MMJ industry advocates generally welcomed the compromise, relieved that lawmakers were able to stitch together an agreement that would give the state health department a blueprint to write rules for the new program by a July 3 deadline. The department must implement the rules by early October.
Lawmakers initially had not included MMJ on their agenda for this week’s special session.
“I’m glad they finally came to their senses and put it on the agenda,” said Ben Pollara, a marijuana advocate based in Florida.”Most people, and myself included, were shocked when they called the special session last week and medical marijuana was not included on the original call.”
Attorney John Morgan, who played a key role in getting the MMJ amendment on the ballot and passed last November, echoed that view: “There’s that saying about having something done is better than perfect. People are counting on something getting done,” he told the AP.
The new deal also would cap the number of dispensaries per MMJ business at 25. The number of dispensaries could be upped by five for every 100,000 registered patients added. The cap would expire on April 1, 2020.
The issue of a cap on dispensaries was a key stumbling block for the legislature during the regular session. The House wanted no caps and the Senate wanted to limit each license holder to 15 dispensaries.
Under the bill, each region of the state would get a certain number of dispensaries, based on the regional population. Business license holders would be able to buy or sell dispensary slots in the respective regions to each other.
“I like the way they regionalized the dispensaries so that one company cannot dominate the heavy population markets and not focus elsewhere,” Pollara said.

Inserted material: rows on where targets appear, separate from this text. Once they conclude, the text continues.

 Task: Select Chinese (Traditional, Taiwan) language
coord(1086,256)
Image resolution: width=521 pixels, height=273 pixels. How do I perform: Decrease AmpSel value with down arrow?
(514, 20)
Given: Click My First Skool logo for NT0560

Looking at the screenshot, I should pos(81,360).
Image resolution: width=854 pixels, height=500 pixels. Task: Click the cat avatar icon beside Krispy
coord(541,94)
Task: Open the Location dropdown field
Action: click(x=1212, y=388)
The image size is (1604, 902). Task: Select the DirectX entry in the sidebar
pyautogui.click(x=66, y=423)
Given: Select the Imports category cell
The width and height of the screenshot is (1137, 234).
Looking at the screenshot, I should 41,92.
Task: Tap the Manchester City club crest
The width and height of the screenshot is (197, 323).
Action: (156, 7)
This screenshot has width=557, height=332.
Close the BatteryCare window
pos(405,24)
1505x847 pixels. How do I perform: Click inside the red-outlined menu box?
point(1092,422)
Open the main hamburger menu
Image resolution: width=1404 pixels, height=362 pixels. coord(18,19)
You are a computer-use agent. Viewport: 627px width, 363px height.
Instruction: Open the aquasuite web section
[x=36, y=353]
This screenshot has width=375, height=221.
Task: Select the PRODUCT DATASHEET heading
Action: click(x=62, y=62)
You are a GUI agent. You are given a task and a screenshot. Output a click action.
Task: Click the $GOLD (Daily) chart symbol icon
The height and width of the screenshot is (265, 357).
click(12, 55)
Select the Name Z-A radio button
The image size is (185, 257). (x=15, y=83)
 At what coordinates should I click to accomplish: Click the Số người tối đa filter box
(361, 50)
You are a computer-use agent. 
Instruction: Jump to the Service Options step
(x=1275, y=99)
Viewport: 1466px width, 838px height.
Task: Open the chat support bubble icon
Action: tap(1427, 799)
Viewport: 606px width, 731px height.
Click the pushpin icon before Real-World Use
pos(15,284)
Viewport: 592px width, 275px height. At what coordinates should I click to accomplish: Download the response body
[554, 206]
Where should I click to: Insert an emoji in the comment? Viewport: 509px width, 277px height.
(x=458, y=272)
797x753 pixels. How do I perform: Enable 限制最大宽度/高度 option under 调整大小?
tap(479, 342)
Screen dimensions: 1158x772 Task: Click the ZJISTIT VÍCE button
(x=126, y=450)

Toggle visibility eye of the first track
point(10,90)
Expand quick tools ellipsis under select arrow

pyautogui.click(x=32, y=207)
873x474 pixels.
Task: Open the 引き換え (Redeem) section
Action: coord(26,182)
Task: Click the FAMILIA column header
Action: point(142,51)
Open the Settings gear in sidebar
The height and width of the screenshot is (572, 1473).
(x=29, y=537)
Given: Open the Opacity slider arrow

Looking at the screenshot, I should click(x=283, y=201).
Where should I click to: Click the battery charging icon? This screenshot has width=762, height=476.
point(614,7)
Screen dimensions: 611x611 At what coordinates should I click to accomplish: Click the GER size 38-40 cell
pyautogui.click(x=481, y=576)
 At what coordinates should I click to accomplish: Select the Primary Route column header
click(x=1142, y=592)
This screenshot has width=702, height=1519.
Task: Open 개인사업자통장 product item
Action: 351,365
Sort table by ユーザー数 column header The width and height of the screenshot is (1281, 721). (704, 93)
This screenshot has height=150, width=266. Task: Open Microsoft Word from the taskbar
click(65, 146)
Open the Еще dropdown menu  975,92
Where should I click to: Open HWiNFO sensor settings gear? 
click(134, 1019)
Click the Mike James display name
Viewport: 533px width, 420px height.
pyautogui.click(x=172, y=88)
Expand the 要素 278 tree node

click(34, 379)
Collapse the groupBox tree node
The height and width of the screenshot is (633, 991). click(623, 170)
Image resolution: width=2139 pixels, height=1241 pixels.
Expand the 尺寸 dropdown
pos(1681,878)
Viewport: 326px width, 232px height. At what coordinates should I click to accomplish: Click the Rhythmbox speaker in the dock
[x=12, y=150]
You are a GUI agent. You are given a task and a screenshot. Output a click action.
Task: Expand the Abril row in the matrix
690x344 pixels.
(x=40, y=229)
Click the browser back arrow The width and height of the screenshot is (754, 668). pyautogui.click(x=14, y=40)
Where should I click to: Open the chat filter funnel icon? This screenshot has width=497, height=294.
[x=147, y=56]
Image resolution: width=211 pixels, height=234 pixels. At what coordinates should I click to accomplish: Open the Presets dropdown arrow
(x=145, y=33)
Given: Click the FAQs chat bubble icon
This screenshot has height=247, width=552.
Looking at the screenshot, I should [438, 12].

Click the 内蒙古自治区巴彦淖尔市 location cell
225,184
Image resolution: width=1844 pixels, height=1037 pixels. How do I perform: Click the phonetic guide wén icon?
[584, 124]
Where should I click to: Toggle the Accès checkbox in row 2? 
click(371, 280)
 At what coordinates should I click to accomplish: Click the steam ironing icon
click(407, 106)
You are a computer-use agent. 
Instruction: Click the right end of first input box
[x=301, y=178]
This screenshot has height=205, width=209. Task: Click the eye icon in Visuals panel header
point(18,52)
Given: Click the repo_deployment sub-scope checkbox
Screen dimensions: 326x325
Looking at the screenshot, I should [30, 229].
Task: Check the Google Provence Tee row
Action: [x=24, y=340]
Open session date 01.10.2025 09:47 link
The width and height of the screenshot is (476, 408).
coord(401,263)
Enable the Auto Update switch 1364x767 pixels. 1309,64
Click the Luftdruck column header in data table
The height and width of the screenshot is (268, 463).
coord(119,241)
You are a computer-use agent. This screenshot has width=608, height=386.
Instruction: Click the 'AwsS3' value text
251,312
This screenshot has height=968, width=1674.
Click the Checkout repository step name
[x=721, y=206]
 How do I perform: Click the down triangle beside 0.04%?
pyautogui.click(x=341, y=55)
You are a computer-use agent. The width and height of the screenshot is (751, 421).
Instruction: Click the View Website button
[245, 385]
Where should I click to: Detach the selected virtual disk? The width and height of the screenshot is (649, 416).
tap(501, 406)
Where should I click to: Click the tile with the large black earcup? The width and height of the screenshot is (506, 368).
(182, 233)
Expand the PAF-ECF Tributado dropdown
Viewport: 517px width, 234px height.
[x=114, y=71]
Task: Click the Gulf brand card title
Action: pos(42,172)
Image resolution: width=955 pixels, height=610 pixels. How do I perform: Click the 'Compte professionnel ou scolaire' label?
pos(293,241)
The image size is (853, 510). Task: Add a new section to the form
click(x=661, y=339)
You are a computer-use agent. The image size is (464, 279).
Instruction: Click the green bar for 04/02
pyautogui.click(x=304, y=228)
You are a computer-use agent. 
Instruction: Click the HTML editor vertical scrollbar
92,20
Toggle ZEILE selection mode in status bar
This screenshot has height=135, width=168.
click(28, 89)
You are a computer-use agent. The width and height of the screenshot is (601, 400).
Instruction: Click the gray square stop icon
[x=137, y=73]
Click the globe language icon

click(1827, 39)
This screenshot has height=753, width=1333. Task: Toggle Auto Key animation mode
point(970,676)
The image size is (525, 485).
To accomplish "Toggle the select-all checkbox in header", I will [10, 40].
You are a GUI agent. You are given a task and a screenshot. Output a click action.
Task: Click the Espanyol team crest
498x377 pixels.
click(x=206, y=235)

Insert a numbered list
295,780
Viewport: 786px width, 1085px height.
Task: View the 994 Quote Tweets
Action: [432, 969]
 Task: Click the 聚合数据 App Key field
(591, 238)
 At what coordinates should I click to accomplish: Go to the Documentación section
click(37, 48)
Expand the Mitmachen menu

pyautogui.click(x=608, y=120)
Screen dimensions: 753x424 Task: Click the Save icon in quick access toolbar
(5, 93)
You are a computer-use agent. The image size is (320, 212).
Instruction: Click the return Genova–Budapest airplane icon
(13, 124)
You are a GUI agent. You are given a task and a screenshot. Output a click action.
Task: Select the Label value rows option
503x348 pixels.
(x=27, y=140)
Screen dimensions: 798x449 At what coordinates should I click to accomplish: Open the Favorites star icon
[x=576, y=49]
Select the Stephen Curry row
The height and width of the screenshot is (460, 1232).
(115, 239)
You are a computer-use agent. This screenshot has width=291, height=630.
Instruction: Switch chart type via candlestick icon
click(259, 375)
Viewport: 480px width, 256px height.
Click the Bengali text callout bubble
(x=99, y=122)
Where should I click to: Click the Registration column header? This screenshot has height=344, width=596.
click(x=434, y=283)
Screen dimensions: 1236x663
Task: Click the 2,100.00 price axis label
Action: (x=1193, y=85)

But the compromise does contain a number of caveats.
Ginder, the attorney, pointed out that several of the 10 additional licenses would be earmarked and not up for grabs. Preference would go to:
- Losing applicants from the previous CBD application process with a final ranking within one point of the winning applicants
- Losing applicants who’ve lodged an administrative or judicial challenge to the CBD licensing system
Similarly, a member of a state association for black farmers – the Florida Black Farmers and Agriculturalists Association – would be earmarked for one license under a provision designed to boost minority participation in the MMJ industry.
Also, two licenses would be set aside for applicants with facilities used for canning or processing citrus fruit or citrus molasses.
“Patients will be well-served by a relatively free market – or as free as possible within the legislature’s desire to keep it relatively closed,” Pollara said. “The critical thing is getting something done that begins to fulfill the will of the people and serve patient access.”